Member of the National Council
- Incumbent
- Assumed office 20 March 2020

Personal details
- Born: 4 September 1977 (age 48) Šaľa, Czechoslovakia (now Slovakia)
- Party: Ordinary People and Independent Personalities

= Róbert Halák =

Slovak actor and politician

Róbert Halák (born 4 September 1977 in Šaľa) is a Slovak theater and television actor and politician. Since 2020 he has served as a member of the National Council in the Ordinary People and Independent Personalities party caucus.

== Acting career ==
Halák was born in Šala and grew up in the nearby small town of Vlčany. In 1997 he graduated from a conservatory in Bratislava. Already as a student, he was active as an actor at the New Scene theater. In 1997-2020 he played in various theatre and television productions, mainly soap operas.

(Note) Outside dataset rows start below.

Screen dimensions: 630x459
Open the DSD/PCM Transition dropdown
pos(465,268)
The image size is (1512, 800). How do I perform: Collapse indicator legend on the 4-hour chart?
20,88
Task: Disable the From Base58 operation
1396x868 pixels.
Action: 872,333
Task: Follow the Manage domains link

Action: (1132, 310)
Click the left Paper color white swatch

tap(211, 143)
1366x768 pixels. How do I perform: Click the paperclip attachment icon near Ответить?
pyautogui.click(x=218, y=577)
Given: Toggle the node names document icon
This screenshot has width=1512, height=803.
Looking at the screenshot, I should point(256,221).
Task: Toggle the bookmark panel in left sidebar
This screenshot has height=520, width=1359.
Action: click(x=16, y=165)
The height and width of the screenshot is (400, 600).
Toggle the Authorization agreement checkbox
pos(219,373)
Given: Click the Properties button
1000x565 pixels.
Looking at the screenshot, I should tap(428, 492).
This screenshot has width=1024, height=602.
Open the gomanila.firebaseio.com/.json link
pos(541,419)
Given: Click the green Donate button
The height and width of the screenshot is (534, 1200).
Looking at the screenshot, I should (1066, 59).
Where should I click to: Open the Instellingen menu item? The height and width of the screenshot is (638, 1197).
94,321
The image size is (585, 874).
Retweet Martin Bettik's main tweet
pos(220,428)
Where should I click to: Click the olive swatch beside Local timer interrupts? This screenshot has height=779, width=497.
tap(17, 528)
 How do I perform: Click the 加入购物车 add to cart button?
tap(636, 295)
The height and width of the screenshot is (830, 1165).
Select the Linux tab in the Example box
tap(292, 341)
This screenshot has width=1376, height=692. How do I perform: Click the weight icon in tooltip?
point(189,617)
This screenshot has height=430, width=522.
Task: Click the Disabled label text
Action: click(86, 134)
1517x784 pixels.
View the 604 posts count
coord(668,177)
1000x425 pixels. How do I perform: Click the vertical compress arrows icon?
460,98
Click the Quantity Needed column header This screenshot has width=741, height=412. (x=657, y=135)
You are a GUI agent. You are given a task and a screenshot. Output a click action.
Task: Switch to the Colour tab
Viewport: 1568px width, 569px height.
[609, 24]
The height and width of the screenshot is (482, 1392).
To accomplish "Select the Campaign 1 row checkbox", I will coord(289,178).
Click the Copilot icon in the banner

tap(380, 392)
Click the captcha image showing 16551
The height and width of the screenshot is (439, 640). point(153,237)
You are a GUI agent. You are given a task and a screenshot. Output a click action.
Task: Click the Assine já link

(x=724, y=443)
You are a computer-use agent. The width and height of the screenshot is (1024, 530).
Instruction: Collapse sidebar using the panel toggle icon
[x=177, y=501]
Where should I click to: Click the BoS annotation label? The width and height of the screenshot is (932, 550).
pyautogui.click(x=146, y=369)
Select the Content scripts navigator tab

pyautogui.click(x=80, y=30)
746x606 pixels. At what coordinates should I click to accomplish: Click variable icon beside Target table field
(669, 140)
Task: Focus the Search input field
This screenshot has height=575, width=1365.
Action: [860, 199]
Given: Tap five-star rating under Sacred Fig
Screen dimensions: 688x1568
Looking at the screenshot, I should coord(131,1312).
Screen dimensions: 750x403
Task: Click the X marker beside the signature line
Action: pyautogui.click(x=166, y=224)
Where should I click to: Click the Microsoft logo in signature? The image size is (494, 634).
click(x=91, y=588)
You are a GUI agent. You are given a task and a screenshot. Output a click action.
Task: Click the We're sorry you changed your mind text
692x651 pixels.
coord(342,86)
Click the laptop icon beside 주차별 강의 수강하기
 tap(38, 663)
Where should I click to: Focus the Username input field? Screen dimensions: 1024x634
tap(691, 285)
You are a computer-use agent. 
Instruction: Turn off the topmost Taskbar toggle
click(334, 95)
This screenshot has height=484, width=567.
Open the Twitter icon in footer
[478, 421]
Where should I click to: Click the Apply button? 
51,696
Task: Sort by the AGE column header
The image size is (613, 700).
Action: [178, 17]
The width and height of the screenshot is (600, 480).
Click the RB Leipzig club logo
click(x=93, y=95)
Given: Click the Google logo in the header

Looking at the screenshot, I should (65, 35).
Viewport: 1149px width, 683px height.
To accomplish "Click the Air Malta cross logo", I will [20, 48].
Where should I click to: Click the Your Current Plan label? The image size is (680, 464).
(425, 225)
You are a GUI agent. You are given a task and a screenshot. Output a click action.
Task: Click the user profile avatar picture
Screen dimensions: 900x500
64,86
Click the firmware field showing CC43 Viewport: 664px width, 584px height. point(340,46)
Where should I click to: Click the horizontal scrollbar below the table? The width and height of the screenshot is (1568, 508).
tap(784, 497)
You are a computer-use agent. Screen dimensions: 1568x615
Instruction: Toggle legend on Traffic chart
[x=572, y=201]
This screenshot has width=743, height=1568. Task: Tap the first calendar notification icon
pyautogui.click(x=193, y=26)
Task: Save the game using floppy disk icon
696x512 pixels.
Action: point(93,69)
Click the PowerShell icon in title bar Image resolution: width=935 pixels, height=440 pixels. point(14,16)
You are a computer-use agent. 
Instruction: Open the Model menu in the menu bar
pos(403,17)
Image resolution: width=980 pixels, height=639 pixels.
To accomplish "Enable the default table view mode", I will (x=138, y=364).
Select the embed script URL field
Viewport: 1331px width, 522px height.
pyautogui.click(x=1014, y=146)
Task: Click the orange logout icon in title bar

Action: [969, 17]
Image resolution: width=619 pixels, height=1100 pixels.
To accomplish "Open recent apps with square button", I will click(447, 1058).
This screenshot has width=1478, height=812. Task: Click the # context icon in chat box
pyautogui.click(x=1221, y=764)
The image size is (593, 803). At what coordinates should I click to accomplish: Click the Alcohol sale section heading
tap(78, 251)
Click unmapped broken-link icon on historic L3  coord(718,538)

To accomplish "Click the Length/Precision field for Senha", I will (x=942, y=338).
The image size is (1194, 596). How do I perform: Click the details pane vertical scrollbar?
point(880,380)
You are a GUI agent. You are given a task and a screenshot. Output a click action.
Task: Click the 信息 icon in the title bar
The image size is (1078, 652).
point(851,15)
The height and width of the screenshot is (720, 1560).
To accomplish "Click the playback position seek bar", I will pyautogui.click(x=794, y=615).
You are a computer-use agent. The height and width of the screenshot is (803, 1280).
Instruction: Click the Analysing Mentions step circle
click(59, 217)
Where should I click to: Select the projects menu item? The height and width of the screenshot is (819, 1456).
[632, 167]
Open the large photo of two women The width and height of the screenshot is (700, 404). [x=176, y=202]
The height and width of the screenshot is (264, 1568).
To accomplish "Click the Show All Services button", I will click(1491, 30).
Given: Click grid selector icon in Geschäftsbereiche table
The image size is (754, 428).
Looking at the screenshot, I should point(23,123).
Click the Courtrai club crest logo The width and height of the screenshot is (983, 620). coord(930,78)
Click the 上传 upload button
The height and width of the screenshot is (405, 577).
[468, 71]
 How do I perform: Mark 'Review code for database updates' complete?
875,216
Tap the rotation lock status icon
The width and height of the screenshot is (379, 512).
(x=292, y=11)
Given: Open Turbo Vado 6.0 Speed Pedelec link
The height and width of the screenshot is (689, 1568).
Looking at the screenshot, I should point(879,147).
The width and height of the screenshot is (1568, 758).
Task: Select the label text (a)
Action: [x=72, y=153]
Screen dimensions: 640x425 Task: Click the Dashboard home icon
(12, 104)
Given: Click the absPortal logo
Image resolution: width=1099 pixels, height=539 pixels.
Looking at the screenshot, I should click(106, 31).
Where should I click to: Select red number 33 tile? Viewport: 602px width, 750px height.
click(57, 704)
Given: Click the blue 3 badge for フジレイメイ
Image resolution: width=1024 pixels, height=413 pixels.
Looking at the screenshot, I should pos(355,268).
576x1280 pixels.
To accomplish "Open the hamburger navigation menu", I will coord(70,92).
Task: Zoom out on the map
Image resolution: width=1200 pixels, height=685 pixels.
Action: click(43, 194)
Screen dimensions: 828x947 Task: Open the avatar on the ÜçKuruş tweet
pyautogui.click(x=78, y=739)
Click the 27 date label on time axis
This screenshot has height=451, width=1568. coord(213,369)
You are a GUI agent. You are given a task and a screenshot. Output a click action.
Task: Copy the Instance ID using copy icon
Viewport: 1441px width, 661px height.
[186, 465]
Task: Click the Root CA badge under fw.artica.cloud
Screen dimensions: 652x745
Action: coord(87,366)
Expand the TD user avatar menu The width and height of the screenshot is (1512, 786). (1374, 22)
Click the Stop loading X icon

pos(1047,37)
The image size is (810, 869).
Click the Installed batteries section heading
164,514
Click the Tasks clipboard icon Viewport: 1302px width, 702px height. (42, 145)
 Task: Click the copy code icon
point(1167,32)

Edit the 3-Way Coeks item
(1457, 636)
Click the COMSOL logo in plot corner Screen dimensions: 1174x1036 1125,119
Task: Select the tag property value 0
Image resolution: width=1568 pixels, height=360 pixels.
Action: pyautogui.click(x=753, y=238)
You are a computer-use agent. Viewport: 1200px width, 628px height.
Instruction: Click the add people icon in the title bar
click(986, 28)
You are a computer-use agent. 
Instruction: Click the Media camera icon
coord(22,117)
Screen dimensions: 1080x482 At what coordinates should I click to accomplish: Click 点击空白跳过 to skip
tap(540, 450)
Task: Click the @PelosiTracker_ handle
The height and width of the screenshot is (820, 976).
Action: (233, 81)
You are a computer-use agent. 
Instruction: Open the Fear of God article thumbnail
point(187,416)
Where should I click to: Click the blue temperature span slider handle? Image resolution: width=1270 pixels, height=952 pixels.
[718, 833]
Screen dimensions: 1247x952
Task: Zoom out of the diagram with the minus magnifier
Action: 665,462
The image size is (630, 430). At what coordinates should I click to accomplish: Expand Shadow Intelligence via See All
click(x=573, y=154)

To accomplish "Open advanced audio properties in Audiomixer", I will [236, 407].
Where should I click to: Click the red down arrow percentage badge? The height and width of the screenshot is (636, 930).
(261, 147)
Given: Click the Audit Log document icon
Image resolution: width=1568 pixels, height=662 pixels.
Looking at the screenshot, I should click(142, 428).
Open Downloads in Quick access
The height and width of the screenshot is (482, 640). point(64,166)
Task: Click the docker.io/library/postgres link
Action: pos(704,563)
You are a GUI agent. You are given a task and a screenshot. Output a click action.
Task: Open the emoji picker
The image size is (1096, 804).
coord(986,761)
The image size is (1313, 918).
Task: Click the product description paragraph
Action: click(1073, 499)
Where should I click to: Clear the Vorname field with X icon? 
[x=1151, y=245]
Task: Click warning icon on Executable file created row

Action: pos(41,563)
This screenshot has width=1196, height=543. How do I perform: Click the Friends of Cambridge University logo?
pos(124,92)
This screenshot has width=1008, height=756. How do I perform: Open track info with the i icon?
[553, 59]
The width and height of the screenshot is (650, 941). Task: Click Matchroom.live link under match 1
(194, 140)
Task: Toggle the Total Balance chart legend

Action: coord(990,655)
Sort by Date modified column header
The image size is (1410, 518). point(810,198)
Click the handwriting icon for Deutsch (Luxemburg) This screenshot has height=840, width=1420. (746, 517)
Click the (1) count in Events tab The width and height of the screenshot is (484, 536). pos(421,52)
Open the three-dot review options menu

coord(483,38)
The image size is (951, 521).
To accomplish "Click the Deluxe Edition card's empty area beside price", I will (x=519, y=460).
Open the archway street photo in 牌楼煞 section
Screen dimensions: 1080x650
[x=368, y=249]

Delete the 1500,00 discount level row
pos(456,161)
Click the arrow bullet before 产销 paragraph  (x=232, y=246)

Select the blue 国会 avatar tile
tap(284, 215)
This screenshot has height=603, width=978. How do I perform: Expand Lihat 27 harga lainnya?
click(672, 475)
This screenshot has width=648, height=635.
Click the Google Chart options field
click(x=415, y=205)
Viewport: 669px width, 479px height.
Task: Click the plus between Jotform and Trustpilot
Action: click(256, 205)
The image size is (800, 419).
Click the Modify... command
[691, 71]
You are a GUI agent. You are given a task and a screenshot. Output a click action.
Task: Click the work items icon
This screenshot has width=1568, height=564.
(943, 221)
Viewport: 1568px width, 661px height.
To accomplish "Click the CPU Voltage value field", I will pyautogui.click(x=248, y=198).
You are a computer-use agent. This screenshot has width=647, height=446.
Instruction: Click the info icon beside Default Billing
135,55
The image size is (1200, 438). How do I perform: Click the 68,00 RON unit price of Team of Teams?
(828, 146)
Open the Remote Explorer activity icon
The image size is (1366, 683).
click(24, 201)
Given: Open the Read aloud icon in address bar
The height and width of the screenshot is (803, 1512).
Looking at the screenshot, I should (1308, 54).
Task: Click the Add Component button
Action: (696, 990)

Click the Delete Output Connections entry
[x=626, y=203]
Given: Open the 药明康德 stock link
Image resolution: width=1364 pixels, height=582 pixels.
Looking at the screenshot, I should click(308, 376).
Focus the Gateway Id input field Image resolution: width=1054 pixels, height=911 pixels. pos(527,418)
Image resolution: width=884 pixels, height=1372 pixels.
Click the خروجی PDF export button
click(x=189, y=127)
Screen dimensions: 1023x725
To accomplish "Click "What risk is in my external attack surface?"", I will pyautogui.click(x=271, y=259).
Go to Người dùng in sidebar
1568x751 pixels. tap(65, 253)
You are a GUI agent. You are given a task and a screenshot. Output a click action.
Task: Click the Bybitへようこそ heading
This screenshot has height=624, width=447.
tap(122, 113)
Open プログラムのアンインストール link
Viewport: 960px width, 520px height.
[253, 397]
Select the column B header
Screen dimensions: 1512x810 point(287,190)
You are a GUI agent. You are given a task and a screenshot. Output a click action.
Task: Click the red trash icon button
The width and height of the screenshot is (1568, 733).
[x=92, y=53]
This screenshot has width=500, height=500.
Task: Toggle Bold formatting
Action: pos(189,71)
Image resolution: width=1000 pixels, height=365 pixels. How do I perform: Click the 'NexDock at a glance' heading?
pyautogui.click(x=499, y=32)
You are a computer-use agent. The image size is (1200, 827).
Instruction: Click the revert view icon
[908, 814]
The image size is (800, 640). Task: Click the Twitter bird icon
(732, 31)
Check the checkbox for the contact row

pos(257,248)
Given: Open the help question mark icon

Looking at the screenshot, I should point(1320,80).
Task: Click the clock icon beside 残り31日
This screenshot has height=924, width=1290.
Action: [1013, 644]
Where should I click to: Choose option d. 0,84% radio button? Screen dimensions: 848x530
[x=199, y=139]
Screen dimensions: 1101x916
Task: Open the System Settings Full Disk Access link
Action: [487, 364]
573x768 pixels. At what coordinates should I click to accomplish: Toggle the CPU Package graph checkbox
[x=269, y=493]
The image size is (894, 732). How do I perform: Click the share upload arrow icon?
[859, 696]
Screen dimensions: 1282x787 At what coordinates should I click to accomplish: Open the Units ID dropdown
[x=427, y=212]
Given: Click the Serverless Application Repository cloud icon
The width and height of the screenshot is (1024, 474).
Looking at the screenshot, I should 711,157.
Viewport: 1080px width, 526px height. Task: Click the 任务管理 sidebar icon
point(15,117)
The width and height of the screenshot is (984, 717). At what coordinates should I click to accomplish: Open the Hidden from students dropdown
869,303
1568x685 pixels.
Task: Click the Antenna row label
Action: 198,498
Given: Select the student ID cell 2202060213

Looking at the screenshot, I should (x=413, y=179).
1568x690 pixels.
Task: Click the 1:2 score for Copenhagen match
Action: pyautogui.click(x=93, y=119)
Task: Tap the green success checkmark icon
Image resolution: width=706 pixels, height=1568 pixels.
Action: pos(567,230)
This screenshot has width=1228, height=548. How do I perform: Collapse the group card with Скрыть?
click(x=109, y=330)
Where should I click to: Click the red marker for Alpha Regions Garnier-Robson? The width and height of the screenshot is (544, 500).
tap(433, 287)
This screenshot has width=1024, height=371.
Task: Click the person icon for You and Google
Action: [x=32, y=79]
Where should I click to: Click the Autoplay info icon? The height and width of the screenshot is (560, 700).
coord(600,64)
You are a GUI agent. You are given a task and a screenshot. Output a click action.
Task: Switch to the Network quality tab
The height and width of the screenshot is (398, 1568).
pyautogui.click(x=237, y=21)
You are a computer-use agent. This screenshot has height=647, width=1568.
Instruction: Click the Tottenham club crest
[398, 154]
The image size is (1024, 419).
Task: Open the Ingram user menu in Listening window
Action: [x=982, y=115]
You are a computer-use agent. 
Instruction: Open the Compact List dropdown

In 2008, Halák received Literary Fund prize for playing Tony in the West Side Story musical.

== Political career ==
In 2020, he was elected to parliament on the Ordinary People and Independent Personalities list. In October 2022 he caused a disruption in parliamentary activity by destroying the parliament's computer and communication systems. The parliament session was suspected on 27 October as a result of ICT systems failure, which was originally blamed on a hacker attack. Nonetheless, in early October, the speaker, Boris Kollár announced the issue was caused by "incorrectly connected cables". Halák was later revealed as a culprit, although he denied sabotaging the equipment on purpose, stating he does not even own a computer and connected the cables only as a spontaneous reaction to seeing loose cables in a meeting room in the parliament building.